What is needed: The answer should consist of all the entries, repeated word for word.

Record excerpts:

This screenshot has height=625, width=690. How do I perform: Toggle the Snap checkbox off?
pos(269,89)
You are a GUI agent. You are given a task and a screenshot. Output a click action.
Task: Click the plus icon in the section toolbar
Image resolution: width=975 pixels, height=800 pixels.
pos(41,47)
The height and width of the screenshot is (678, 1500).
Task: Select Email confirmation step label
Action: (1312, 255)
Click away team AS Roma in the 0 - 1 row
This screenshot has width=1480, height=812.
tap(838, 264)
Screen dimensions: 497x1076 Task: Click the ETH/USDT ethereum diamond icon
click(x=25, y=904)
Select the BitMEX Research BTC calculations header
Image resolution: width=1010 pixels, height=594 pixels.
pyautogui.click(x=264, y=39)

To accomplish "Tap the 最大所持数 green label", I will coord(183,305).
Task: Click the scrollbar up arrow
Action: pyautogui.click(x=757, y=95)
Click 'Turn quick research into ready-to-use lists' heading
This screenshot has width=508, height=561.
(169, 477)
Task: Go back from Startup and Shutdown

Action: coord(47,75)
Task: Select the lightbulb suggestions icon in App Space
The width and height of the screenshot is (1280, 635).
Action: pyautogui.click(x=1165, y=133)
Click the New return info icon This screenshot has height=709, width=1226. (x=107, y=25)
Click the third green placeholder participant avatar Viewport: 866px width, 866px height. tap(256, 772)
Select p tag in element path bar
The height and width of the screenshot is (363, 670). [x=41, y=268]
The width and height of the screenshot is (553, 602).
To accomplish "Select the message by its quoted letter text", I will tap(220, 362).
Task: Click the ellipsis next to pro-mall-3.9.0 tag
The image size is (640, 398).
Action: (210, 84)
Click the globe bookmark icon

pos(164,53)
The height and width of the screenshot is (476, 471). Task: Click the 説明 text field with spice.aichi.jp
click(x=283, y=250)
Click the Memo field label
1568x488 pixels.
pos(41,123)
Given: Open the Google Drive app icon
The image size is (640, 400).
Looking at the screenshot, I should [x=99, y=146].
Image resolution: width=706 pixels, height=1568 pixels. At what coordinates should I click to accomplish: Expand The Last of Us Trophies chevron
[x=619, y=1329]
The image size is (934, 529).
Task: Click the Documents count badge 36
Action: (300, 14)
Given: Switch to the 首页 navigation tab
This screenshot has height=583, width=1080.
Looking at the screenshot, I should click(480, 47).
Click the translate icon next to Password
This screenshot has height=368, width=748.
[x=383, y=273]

Your response:
This screenshot has height=625, width=690. How do I perform: Toggle the Snap checkbox off?
pos(269,89)
You are a GUI agent. You are given a task and a screenshot. Output a click action.
Task: Click the plus icon in the section toolbar
Image resolution: width=975 pixels, height=800 pixels.
pos(41,47)
The height and width of the screenshot is (678, 1500).
Task: Select Email confirmation step label
Action: (1312, 255)
Click away team AS Roma in the 0 - 1 row
This screenshot has width=1480, height=812.
tap(838, 264)
Screen dimensions: 497x1076 Task: Click the ETH/USDT ethereum diamond icon
click(x=25, y=904)
Select the BitMEX Research BTC calculations header
Image resolution: width=1010 pixels, height=594 pixels.
pyautogui.click(x=264, y=39)

To accomplish "Tap the 最大所持数 green label", I will coord(183,305).
Task: Click the scrollbar up arrow
Action: pyautogui.click(x=757, y=95)
Click 'Turn quick research into ready-to-use lists' heading
This screenshot has width=508, height=561.
(169, 477)
Task: Go back from Startup and Shutdown

Action: coord(47,75)
Task: Select the lightbulb suggestions icon in App Space
The width and height of the screenshot is (1280, 635).
Action: pyautogui.click(x=1165, y=133)
Click the New return info icon This screenshot has height=709, width=1226. (x=107, y=25)
Click the third green placeholder participant avatar Viewport: 866px width, 866px height. tap(256, 772)
Select p tag in element path bar
The height and width of the screenshot is (363, 670). [x=41, y=268]
The width and height of the screenshot is (553, 602).
To accomplish "Select the message by its quoted letter text", I will tap(220, 362).
Task: Click the ellipsis next to pro-mall-3.9.0 tag
The image size is (640, 398).
Action: (210, 84)
Click the globe bookmark icon

pos(164,53)
The height and width of the screenshot is (476, 471). Task: Click the 説明 text field with spice.aichi.jp
click(x=283, y=250)
Click the Memo field label
1568x488 pixels.
pos(41,123)
Given: Open the Google Drive app icon
The image size is (640, 400).
Looking at the screenshot, I should [x=99, y=146].
Image resolution: width=706 pixels, height=1568 pixels. At what coordinates should I click to accomplish: Expand The Last of Us Trophies chevron
[x=619, y=1329]
The image size is (934, 529).
Task: Click the Documents count badge 36
Action: (300, 14)
Given: Switch to the 首页 navigation tab
This screenshot has height=583, width=1080.
Looking at the screenshot, I should click(480, 47).
Click the translate icon next to Password
This screenshot has height=368, width=748.
[x=383, y=273]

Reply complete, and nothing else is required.